Şu an bu satırları okuyan siz, güçlü, güzel, alımlı, iyi kalpli, sevecen, kabiliyetli ve zeki bir bayan veya ayni vasıflarda yakışıklı bir erkeksiniz. Her gittiğiniz yerde, sizin o ortamda bulunmanız bir şekilde farklılık yaratıyor.
Peki ya siz, etrafınıza vermiş olduğunuz bu güzellikleri içinizde yaşayacak kadar mutlu musunuz? Tebessüm ederken bile kafanızı meşgul eden bir sürü sıkıntınız yok mu?
Hayatta herşeyin bir denge olduğunu düşünürsek, dış görünüşünüz kadar ruhunuzun da kuvvetli bir enerjiye sahip olması gerekir.

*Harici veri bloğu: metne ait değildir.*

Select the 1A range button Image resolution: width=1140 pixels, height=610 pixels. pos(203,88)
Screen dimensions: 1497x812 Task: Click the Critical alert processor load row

Ama gel gelelim, sadece sizin bildiğiniz korkularınız ve endişeleriniz, ruhunuz ile bedeninizin uyuşmasını engellemeye çoktan başlamıştır bile.
O güzel ruh, korkular ve endişelerden dolayı kendini kandırılmış ve zayıflatılmış hissetmekte ve her fırsatta sesini size duyurmaya çalışmaktadır. Beden ve ruhun hassas uyumu bozulduğunda, o güçlü, aranılan ve imrenilen kişinin tüm dengeleri şaşar. Şimdiye kadar sağlam temeller üstünde yükselmiş olan sistem birden bire bozuverir.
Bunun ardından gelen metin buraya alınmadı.